Postsecondary Education & Training
- Reinstate and expand the COVID-19 pause on all federal student loan payments, interest accumulation, and debt collection.
- Cancel all federal student loan debt for borrowers deemed totally and permanently disabled by the Social Security Administration and those who have been exploited by fraudulently misleading institutions of higher education.
- Cancel tuition and fee student loan debt for all other borrowers with incomes up to the Biden-Harris free college proposal family income limit for future students (i.e. $125,000 per year)—done automatically and with no application using IRS tax data.
- Propose a reconciliation of higher education pre-college, in-college, and post-college subsidy design and delivery that increases benefits, including federal student loan debt cancelation, for those in low and hard-pressed middle-income households.
- Develop a free-college legislative package that covers the total cost of attendance at two- & four-year colleges and supports college completion through a system of direct aid to participating colleges, partnering school districts, and community-based organizations.
- Pursue, without need for further Congressional action, use of existing statutory authority to implement the Biden tuition free-college proposal for all relevant families at public two- and four-year colleges as well as non-profit, private minority serving institutions.
- Incorporate the “Fast Track To and Through College Act” into the first full Biden-Harris budget proposal.
- Allow through Executive Action alone dual enrollment high-school students to access Pell Grant aid and issue related guidance to high schools and institutions of higher education.
- Direct the U.S. Department of Justice to issue a notice of non-prosecution of federal antitrust law for cases of college collaboration around a specific set of activities (e.g., ending legacy preference, binding early decision, increased use of need-based financial aid) to increase enrollment of working-class, low-income, and historically underrepresented racial minority students.
- Re-examine and revise the public charity tax status definition for institutions of higher education to ensure they evidence a meaningful commitment to fair and full access.
- Include the Coons-Rosen ASPIRE Act in the first Biden-Harris budget, among other financial incentives for colleges to enroll working-class and low-income students.
- Embrace what we call “The McConnell Principle” to provide endowment tax relief to high access colleges.

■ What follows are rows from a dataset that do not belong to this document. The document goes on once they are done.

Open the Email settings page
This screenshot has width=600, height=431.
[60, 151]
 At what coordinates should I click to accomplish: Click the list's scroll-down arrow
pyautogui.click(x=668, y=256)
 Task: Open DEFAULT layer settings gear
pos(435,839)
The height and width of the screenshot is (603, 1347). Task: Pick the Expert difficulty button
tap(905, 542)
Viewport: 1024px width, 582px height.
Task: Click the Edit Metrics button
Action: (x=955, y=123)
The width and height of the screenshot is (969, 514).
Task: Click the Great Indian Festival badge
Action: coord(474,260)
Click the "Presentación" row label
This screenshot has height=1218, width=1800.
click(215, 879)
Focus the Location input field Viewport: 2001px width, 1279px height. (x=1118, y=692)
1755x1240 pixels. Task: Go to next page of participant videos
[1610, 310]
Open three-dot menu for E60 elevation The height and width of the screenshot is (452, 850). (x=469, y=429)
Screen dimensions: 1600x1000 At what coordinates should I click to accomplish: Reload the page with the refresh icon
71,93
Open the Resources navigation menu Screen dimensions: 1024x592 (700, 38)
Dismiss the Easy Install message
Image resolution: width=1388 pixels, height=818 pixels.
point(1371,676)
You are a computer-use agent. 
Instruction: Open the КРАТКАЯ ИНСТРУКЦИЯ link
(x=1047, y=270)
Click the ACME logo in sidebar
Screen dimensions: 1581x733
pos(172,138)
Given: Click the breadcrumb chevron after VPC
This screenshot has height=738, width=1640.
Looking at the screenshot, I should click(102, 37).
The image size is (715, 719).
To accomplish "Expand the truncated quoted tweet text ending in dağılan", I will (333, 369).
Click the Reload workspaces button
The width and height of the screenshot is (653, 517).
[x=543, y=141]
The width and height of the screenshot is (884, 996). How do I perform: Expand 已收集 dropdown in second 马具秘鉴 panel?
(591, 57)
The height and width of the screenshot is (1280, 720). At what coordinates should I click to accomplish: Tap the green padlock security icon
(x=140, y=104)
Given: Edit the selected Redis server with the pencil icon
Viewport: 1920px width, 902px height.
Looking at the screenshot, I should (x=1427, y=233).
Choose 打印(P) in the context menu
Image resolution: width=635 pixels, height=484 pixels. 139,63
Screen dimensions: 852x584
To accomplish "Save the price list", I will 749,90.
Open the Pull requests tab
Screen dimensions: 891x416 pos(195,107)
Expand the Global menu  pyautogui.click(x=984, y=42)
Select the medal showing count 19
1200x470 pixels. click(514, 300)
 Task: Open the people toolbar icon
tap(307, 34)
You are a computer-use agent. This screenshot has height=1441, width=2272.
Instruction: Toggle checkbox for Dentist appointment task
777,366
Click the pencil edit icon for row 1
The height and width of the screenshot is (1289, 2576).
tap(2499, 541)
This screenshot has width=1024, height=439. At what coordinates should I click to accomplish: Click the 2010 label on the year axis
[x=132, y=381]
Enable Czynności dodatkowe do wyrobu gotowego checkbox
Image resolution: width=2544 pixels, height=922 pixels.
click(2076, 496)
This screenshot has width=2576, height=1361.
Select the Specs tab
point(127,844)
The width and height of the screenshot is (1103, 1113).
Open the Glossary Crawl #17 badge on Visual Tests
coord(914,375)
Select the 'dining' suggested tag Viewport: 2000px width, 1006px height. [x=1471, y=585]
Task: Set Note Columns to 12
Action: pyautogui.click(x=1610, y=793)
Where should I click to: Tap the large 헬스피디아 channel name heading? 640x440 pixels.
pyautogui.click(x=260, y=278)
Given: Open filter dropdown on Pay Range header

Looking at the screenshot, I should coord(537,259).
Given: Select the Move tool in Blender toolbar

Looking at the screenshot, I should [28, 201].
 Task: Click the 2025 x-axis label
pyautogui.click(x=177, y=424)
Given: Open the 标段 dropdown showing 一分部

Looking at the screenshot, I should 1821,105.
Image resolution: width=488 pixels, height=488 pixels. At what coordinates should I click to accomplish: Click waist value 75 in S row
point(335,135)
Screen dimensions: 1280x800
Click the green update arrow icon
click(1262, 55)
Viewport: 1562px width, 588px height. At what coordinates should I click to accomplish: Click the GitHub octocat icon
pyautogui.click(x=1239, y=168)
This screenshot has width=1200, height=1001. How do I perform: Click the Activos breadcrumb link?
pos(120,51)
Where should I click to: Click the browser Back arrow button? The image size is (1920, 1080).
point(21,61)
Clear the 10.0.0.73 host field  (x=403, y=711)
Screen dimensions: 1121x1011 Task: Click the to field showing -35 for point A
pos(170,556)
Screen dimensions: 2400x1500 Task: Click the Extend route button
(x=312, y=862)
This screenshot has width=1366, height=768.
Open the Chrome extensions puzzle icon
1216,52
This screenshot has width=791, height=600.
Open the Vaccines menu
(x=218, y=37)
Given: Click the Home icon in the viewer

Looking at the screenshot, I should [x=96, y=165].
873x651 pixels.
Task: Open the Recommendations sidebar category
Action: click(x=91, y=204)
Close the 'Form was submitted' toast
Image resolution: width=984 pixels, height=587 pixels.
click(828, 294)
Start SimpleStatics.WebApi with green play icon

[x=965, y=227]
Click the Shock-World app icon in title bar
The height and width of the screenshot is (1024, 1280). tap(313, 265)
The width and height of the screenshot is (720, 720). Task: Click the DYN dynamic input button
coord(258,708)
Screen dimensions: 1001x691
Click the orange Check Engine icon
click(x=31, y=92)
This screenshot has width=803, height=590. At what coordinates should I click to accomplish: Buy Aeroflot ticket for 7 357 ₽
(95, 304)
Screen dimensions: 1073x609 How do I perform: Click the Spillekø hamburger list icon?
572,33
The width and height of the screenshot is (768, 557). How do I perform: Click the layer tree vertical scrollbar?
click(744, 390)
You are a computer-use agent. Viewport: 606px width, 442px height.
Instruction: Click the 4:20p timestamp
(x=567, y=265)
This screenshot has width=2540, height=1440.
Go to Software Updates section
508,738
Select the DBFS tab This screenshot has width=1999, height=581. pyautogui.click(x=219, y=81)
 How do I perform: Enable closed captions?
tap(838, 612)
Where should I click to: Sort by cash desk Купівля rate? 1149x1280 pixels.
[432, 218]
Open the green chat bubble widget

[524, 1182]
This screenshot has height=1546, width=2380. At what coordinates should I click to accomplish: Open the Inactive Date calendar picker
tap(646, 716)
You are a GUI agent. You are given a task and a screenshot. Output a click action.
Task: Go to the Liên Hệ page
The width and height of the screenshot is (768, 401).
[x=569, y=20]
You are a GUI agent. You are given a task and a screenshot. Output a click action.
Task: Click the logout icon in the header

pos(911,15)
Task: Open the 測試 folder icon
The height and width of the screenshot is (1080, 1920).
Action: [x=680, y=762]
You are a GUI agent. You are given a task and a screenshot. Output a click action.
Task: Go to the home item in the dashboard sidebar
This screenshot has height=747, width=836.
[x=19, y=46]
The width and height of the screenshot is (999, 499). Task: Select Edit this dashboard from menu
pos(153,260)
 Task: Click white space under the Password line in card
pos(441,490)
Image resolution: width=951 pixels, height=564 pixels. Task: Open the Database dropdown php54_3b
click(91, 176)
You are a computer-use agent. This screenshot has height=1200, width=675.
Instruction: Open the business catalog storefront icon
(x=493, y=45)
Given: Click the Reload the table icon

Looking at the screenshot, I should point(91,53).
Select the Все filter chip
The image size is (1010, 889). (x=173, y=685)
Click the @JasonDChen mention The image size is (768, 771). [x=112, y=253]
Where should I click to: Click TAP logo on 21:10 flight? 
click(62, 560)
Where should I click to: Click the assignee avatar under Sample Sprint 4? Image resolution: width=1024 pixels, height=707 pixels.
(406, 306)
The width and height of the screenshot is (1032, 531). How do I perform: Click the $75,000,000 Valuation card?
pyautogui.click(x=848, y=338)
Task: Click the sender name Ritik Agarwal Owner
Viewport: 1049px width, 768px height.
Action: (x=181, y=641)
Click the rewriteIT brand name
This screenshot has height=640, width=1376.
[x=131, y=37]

- Require states, as well as colleges and universities, that accept federal aid to establish access, completion, and economic success goals for students overall and disaggregate major racial and socioeconomic subgroups of students.
- Confer priority bonus points in federal grant competitions to colleges and universities based on their evidence of a meaningful commitment to diversity and socioeconomic mobility as reflected in access and completion metrics.
- Hold accountable states and colleges that persistently fail to evidence a meaningful commitment to diversity. Embrace a set of escalating consequences ranging from heightened targeting of federal aid and increased use of need-based aid to conditioned institution leadership change.
- Set a new precedent that Cabinet-level and senior White House officials, including the President and Vice President will tie major appearances, such as commencement addresses, to institutional evidence of a meaningful commitment to diversity and socioeconomic mobility as reflected in access and completion metrics.
- Increase the set-aside of Federal Work Study funds for community service and clarify that they may be used for voter registration, non-partisan engagement, and participation activities. When we all vote, we all win.